> RECORDS TO USE:

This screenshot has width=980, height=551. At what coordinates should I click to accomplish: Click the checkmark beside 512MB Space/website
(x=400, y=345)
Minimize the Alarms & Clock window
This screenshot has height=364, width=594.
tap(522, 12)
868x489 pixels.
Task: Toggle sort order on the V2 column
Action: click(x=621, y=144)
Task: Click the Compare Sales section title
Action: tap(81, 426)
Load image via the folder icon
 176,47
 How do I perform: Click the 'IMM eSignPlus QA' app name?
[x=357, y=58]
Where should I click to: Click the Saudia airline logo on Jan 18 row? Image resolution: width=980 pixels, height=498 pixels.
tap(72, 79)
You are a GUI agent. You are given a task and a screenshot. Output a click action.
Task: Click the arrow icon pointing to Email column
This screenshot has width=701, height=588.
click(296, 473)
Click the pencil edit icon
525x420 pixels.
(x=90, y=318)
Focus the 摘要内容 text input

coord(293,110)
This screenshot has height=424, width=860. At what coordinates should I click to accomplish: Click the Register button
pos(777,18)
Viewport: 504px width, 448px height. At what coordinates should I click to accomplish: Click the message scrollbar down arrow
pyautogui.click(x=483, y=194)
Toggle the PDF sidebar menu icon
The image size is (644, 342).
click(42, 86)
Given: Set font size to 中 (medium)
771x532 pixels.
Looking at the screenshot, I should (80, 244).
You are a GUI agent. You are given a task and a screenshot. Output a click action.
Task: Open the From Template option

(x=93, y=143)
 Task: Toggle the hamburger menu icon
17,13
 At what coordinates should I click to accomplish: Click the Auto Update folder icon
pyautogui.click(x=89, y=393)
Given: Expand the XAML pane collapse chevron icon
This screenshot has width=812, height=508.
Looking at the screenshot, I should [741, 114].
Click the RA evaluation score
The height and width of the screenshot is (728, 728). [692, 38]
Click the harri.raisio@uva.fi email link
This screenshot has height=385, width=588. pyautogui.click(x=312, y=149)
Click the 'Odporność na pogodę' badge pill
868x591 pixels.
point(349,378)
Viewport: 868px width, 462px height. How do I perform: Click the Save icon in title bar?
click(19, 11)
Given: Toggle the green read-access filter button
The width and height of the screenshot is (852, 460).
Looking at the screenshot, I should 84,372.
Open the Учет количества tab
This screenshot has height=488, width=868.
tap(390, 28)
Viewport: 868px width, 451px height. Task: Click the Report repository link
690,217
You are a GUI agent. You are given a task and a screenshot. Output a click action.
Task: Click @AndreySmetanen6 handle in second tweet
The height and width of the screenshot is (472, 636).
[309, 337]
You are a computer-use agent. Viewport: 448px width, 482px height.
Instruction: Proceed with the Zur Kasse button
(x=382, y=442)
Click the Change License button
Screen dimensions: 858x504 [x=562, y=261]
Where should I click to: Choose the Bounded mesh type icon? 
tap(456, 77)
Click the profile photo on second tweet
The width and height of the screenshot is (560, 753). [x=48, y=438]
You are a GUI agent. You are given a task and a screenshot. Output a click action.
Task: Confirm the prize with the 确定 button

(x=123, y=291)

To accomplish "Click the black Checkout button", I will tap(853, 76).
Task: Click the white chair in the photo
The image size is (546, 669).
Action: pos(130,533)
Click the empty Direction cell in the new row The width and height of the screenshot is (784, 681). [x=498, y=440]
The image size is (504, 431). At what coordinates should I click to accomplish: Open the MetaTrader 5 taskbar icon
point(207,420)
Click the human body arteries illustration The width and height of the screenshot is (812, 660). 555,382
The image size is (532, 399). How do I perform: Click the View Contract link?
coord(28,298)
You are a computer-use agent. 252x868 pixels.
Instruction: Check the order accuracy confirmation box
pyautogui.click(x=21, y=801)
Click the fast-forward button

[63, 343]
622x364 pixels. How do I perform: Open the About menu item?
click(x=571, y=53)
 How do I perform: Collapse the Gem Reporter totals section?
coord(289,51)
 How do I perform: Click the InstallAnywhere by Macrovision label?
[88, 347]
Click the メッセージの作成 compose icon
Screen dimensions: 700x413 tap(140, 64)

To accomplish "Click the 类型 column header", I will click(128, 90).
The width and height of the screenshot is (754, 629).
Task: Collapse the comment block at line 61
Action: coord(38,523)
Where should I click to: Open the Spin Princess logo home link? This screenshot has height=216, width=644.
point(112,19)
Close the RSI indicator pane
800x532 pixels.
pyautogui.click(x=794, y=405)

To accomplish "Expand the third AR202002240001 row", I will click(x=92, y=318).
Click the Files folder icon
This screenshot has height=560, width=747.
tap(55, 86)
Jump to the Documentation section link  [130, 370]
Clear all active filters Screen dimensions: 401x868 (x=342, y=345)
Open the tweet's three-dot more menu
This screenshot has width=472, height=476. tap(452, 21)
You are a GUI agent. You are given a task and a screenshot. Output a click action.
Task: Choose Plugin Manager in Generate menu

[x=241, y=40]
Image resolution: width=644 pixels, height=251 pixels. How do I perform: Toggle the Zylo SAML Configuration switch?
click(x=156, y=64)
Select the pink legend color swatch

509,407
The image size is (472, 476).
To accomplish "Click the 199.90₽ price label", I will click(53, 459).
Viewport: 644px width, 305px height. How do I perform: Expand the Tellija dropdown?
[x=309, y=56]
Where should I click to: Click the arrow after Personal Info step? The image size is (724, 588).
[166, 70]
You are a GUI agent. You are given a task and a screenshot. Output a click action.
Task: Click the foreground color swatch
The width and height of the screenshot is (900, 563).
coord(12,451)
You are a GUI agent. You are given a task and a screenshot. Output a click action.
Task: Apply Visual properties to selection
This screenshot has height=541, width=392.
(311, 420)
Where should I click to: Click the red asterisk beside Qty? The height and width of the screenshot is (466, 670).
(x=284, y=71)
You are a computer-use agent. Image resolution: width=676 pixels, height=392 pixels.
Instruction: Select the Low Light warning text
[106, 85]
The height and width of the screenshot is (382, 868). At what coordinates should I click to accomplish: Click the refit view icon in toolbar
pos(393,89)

> TASK:
Reproduce the entries above in full, exactly as they read.

> WORKED SOLUTION:
This screenshot has width=980, height=551. At what coordinates should I click to accomplish: Click the checkmark beside 512MB Space/website
(x=400, y=345)
Minimize the Alarms & Clock window
This screenshot has height=364, width=594.
tap(522, 12)
868x489 pixels.
Task: Toggle sort order on the V2 column
Action: click(x=621, y=144)
Task: Click the Compare Sales section title
Action: tap(81, 426)
Load image via the folder icon
 176,47
 How do I perform: Click the 'IMM eSignPlus QA' app name?
[x=357, y=58]
Where should I click to: Click the Saudia airline logo on Jan 18 row? Image resolution: width=980 pixels, height=498 pixels.
tap(72, 79)
You are a GUI agent. You are given a task and a screenshot. Output a click action.
Task: Click the arrow icon pointing to Email column
This screenshot has width=701, height=588.
click(296, 473)
Click the pencil edit icon
525x420 pixels.
(x=90, y=318)
Focus the 摘要内容 text input

coord(293,110)
This screenshot has height=424, width=860. At what coordinates should I click to accomplish: Click the Register button
pos(777,18)
Viewport: 504px width, 448px height. At what coordinates should I click to accomplish: Click the message scrollbar down arrow
pyautogui.click(x=483, y=194)
Toggle the PDF sidebar menu icon
The image size is (644, 342).
click(42, 86)
Given: Set font size to 中 (medium)
771x532 pixels.
Looking at the screenshot, I should (80, 244).
You are a GUI agent. You are given a task and a screenshot. Output a click action.
Task: Open the From Template option

(x=93, y=143)
 Task: Toggle the hamburger menu icon
17,13
 At what coordinates should I click to accomplish: Click the Auto Update folder icon
pyautogui.click(x=89, y=393)
Given: Expand the XAML pane collapse chevron icon
This screenshot has width=812, height=508.
Looking at the screenshot, I should [741, 114].
Click the RA evaluation score
The height and width of the screenshot is (728, 728). [692, 38]
Click the harri.raisio@uva.fi email link
This screenshot has height=385, width=588. pyautogui.click(x=312, y=149)
Click the 'Odporność na pogodę' badge pill
868x591 pixels.
point(349,378)
Viewport: 868px width, 462px height. How do I perform: Click the Save icon in title bar?
click(19, 11)
Given: Toggle the green read-access filter button
The width and height of the screenshot is (852, 460).
Looking at the screenshot, I should 84,372.
Open the Учет количества tab
This screenshot has height=488, width=868.
tap(390, 28)
Viewport: 868px width, 451px height. Task: Click the Report repository link
690,217
You are a GUI agent. You are given a task and a screenshot. Output a click action.
Task: Click @AndreySmetanen6 handle in second tweet
The height and width of the screenshot is (472, 636).
[309, 337]
You are a computer-use agent. Viewport: 448px width, 482px height.
Instruction: Proceed with the Zur Kasse button
(x=382, y=442)
Click the Change License button
Screen dimensions: 858x504 [x=562, y=261]
Where should I click to: Choose the Bounded mesh type icon? 
tap(456, 77)
Click the profile photo on second tweet
The width and height of the screenshot is (560, 753). [x=48, y=438]
You are a GUI agent. You are given a task and a screenshot. Output a click action.
Task: Confirm the prize with the 确定 button

(x=123, y=291)

To accomplish "Click the black Checkout button", I will tap(853, 76).
Task: Click the white chair in the photo
The image size is (546, 669).
Action: pos(130,533)
Click the empty Direction cell in the new row The width and height of the screenshot is (784, 681). [x=498, y=440]
The image size is (504, 431). At what coordinates should I click to accomplish: Open the MetaTrader 5 taskbar icon
point(207,420)
Click the human body arteries illustration The width and height of the screenshot is (812, 660). 555,382
The image size is (532, 399). How do I perform: Click the View Contract link?
coord(28,298)
You are a computer-use agent. 252x868 pixels.
Instruction: Check the order accuracy confirmation box
pyautogui.click(x=21, y=801)
Click the fast-forward button

[63, 343]
622x364 pixels. How do I perform: Open the About menu item?
click(x=571, y=53)
 How do I perform: Collapse the Gem Reporter totals section?
coord(289,51)
 How do I perform: Click the InstallAnywhere by Macrovision label?
[88, 347]
Click the メッセージの作成 compose icon
Screen dimensions: 700x413 tap(140, 64)

To accomplish "Click the 类型 column header", I will click(128, 90).
The width and height of the screenshot is (754, 629).
Task: Collapse the comment block at line 61
Action: coord(38,523)
Where should I click to: Open the Spin Princess logo home link? This screenshot has height=216, width=644.
point(112,19)
Close the RSI indicator pane
800x532 pixels.
pyautogui.click(x=794, y=405)

To accomplish "Expand the third AR202002240001 row", I will click(x=92, y=318).
Click the Files folder icon
This screenshot has height=560, width=747.
tap(55, 86)
Jump to the Documentation section link  [130, 370]
Clear all active filters Screen dimensions: 401x868 (x=342, y=345)
Open the tweet's three-dot more menu
This screenshot has width=472, height=476. tap(452, 21)
You are a GUI agent. You are given a task and a screenshot. Output a click action.
Task: Choose Plugin Manager in Generate menu

[x=241, y=40]
Image resolution: width=644 pixels, height=251 pixels. How do I perform: Toggle the Zylo SAML Configuration switch?
click(x=156, y=64)
Select the pink legend color swatch

509,407
The image size is (472, 476).
To accomplish "Click the 199.90₽ price label", I will click(53, 459).
Viewport: 644px width, 305px height. How do I perform: Expand the Tellija dropdown?
[x=309, y=56]
Where should I click to: Click the arrow after Personal Info step? The image size is (724, 588).
[166, 70]
You are a GUI agent. You are given a task and a screenshot. Output a click action.
Task: Click the foreground color swatch
The width and height of the screenshot is (900, 563).
coord(12,451)
You are a GUI agent. You are given a task and a screenshot. Output a click action.
Task: Apply Visual properties to selection
This screenshot has height=541, width=392.
(311, 420)
Where should I click to: Click the red asterisk beside Qty? The height and width of the screenshot is (466, 670).
(x=284, y=71)
You are a computer-use agent. Image resolution: width=676 pixels, height=392 pixels.
Instruction: Select the Low Light warning text
[106, 85]
The height and width of the screenshot is (382, 868). At what coordinates should I click to accomplish: Click the refit view icon in toolbar
pos(393,89)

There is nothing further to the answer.